If there is no Major League Baseball played this year because the owners and players can’t agree on salaries, it would make the cancellation of the 1994 World Series feel like a doubleheader rainout in June.
It would destroy the sport.
Look, everyone in the game is going to lose money this year.
Teams are projecting losses between $84 million to $312 million.
Players will lose nearly half of their income, with their upfront payments – paying players with guaranteed contracts $4,750 a day – ending May 24.
Team employees, from club presidents to their amateur scouts, are having their salaries slashed, with others being furloughed until the winter, and many fearing they’ll be terminated when their contacts expire in October.
It is ugly. It is terrifying. It is heartbreaking.
So please, now is not the time to try to win a public-relations battle with the fans, leaking internal documents to the news media, or waging a war of words to legal teams.
No one wants to hear it.
The owners want to start the season by the first week of July, playing at least 82 regular-season games but insist it’s economically impossible to play without fans unless the players agree to further salary reductions.

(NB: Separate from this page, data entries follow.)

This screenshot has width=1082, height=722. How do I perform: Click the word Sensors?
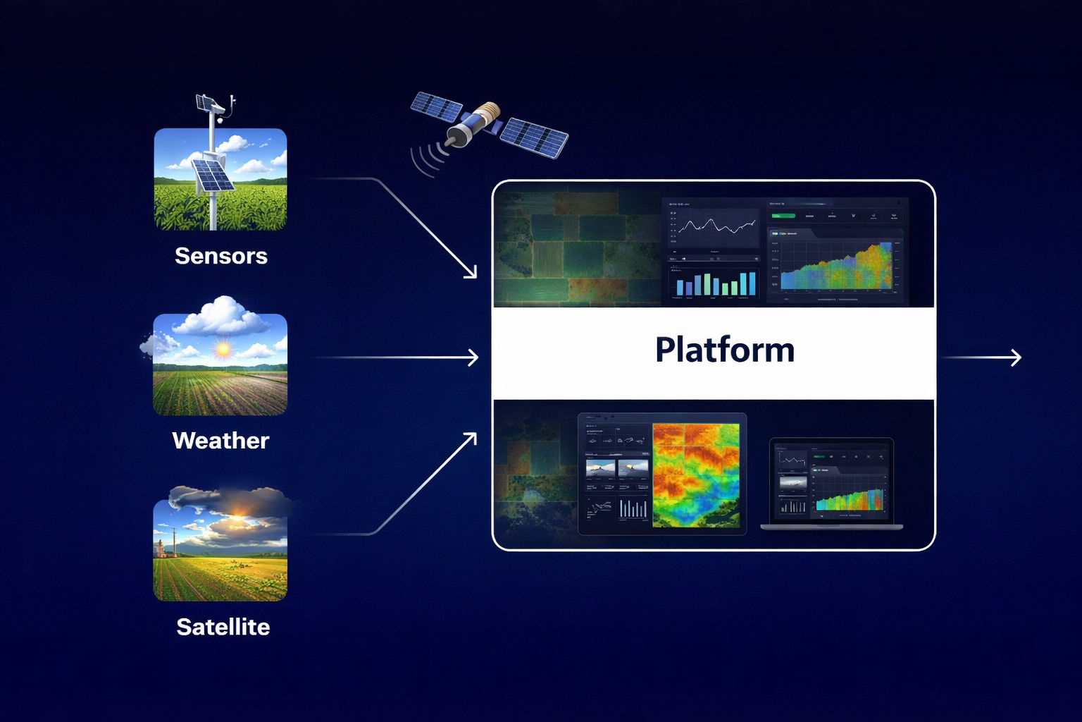coord(220,256)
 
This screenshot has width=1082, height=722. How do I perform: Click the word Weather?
coord(220,441)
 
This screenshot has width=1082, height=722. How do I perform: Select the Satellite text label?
coord(223,627)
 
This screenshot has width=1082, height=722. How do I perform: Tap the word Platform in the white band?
coord(724,350)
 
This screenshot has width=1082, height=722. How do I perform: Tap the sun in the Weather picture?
coord(223,349)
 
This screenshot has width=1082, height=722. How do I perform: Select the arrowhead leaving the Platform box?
coord(1016,357)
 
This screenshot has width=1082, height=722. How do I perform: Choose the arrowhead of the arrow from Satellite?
coord(471,439)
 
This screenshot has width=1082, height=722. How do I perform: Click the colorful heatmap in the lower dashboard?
coord(696,475)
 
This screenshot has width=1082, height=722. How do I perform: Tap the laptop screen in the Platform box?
coord(831,481)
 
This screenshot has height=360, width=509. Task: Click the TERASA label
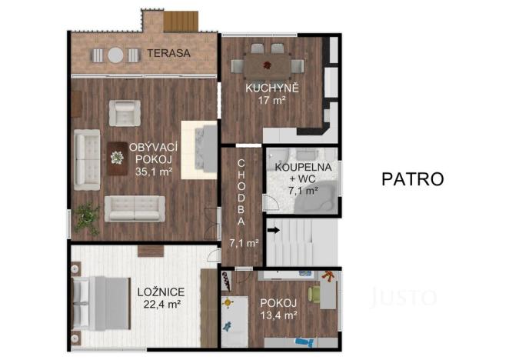(x=169, y=54)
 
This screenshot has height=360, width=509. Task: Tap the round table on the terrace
(x=115, y=55)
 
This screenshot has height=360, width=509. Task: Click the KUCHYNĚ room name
(x=271, y=88)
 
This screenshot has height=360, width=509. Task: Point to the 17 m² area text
(x=271, y=101)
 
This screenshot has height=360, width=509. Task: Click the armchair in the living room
(x=123, y=113)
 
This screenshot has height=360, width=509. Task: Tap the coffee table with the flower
(x=117, y=157)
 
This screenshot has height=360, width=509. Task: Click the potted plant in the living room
(x=86, y=218)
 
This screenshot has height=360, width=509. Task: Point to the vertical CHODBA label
(x=241, y=192)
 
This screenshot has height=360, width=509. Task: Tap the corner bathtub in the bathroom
(x=322, y=197)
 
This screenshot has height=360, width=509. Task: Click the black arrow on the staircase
(x=273, y=228)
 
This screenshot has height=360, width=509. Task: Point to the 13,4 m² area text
(x=278, y=315)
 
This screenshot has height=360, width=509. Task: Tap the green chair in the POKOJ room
(x=315, y=294)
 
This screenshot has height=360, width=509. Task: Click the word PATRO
(x=412, y=179)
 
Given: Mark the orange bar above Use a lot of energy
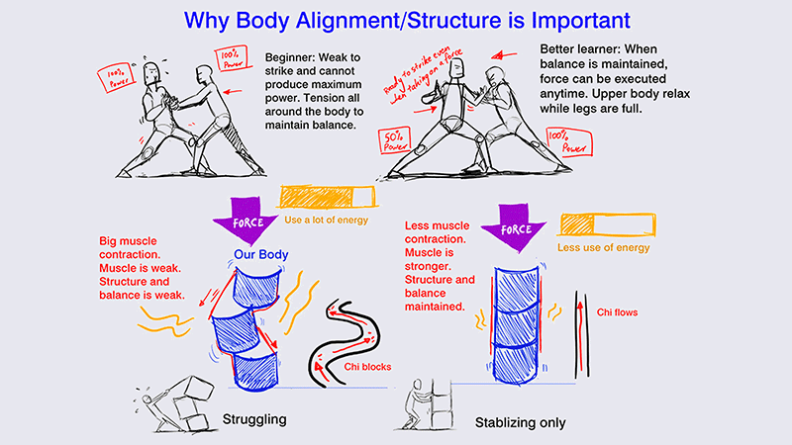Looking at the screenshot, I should coord(323,197).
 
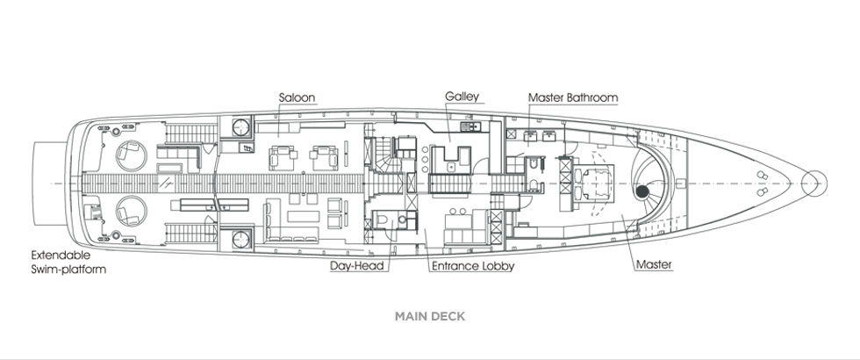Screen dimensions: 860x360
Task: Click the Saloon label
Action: pyautogui.click(x=297, y=97)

The players want to play tomorrow, if they could, with at least a 100-game season, but have difficulty believing the owners will lose $4 billion this season if their salaries remain the same. They simply can’t buy the notion teams will lose more money by playing than having no season, even without fans.

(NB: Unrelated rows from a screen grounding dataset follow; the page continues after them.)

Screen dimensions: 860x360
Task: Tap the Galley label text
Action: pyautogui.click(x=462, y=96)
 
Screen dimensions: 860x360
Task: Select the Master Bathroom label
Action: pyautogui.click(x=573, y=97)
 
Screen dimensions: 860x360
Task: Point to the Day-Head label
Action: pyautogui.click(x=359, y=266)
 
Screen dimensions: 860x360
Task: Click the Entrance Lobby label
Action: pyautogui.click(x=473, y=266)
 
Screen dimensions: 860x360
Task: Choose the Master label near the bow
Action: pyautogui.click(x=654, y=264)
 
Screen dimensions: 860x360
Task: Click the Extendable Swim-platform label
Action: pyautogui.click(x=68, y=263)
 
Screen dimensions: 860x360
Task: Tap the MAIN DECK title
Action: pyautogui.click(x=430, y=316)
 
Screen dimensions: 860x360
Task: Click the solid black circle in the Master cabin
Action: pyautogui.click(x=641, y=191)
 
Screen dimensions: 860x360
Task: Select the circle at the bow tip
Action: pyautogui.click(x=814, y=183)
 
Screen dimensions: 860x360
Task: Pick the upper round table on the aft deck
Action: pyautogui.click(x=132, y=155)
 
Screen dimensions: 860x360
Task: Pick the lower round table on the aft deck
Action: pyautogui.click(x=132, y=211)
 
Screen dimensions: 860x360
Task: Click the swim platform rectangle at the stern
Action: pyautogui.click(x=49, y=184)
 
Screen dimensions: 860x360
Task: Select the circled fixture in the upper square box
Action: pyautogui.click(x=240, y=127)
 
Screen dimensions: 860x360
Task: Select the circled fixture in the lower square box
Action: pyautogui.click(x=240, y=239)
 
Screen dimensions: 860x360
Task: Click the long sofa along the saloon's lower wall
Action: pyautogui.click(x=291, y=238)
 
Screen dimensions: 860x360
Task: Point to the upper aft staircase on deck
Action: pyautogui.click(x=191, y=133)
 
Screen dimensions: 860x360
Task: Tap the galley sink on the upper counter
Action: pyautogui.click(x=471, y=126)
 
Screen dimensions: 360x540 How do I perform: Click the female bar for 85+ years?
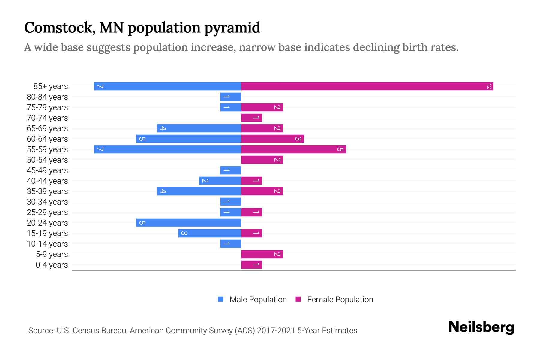[367, 86]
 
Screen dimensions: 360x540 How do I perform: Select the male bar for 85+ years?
[168, 86]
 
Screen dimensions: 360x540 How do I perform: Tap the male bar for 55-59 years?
[168, 149]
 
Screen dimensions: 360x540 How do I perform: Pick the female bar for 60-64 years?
[273, 139]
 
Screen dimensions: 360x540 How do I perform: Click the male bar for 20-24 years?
[189, 223]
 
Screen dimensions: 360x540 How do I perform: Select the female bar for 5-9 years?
[262, 254]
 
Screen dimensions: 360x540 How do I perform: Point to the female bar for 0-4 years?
[252, 265]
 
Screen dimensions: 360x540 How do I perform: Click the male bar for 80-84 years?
[231, 97]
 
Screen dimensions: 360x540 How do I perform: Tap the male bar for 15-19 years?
[210, 233]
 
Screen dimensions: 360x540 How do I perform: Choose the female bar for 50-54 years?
[262, 160]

Yet, with hopes of teams gathering for spring training by June 15, and playing games by July 4, the two sides still have not had a single exchange of a proposed economic plan.

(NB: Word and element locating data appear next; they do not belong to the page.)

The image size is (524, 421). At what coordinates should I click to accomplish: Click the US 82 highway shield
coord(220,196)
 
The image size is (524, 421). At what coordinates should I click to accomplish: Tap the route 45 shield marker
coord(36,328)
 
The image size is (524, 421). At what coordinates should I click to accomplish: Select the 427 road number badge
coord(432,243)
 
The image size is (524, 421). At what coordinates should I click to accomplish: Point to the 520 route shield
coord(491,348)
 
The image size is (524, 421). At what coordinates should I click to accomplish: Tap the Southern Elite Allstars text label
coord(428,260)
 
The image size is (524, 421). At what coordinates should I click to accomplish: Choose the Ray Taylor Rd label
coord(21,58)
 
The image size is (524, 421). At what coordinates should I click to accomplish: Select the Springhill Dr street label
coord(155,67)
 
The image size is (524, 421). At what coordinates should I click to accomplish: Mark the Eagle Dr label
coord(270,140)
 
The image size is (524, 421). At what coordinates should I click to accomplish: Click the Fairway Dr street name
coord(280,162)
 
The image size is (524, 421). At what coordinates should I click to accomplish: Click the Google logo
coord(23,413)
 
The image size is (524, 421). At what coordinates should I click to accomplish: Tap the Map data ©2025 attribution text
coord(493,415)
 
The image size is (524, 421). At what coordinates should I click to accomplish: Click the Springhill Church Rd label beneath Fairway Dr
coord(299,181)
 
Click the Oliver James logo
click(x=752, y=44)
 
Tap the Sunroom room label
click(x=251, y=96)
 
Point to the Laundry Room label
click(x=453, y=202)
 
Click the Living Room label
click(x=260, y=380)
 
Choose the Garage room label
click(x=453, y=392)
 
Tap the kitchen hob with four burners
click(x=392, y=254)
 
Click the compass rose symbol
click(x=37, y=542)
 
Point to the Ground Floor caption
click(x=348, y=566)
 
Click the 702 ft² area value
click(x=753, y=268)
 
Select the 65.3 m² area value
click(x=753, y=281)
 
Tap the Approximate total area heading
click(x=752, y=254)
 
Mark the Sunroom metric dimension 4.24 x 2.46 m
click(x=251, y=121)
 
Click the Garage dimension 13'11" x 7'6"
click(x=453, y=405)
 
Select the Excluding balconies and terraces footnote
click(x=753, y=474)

MLB owners agreed to present a 50-50 revenue-sharing plan 10 days ago, but once Clark and agent Scott Boras publicly decried the proposal, saying it would be immediately rejected, the union still hasn’t received a proposal.
The union may still scoff at any idea of a revenue-sharing plan but will tell you they are open to listening to any proposal MLB wants to offer.
MLB will tell you that if the union flatly refuses any revenue-sharing plan, then the union should propose an economic plan.
It’s possible this will come to an end this week. Let’s hope.
Manfred and MLB attorneys plan to present an economic plan to the union by Friday, two people with direct knowledge of the negotiations told USA TODAY Sports, perhaps outlining with greater detail their projected losses in 2020. The officials spoke on the condition of anonymity because they were unauthorized to publicly discuss the negotiations.
The union is eagerly awaiting the proposal, and then can spend the Memorial Day weekend poring over it, formulating a counter-proposal.
The players want the owners to at least prove their economic duress, which they formally requested a week ago. If the owners demonstrate their projected financial losses, the players may be amenable to softening their stance on restructuring salaries, which already is costing them about $2 billion.
Perhaps there can be a compromise if the two sides can agree to defer a portion of the salaries this season only to provide economic relief.
Maybe the players will be willing to assume part of the risk if a second wave of the coronavirus prematurely ends the season, wiping out about $1 billion in anticipated postseason revenue with the expanded playoffs.
Maybe it’s as simple as the owners guaranteeing more regular season games to the players, or even giving the union a cut of the postseason money.
There is no drop-dead deadline for negotiations, the two sides say, but the longer it drags out, the fewer games will be played, and the more money will be lost.
They each are hoping an agreement can be reached by June 3. The players report to spring training on June 10. The regular season season starts July 1. And the entire postseason is completed by Halloween.
It’s still unfathomable, no matter how much the rhetoric is put on public display, to believe that baseball won’t be played this summer.
It will happen.
Really, there is no choice.
But the clock is ticking.
It’s time for baseball to save itself before it’s too late.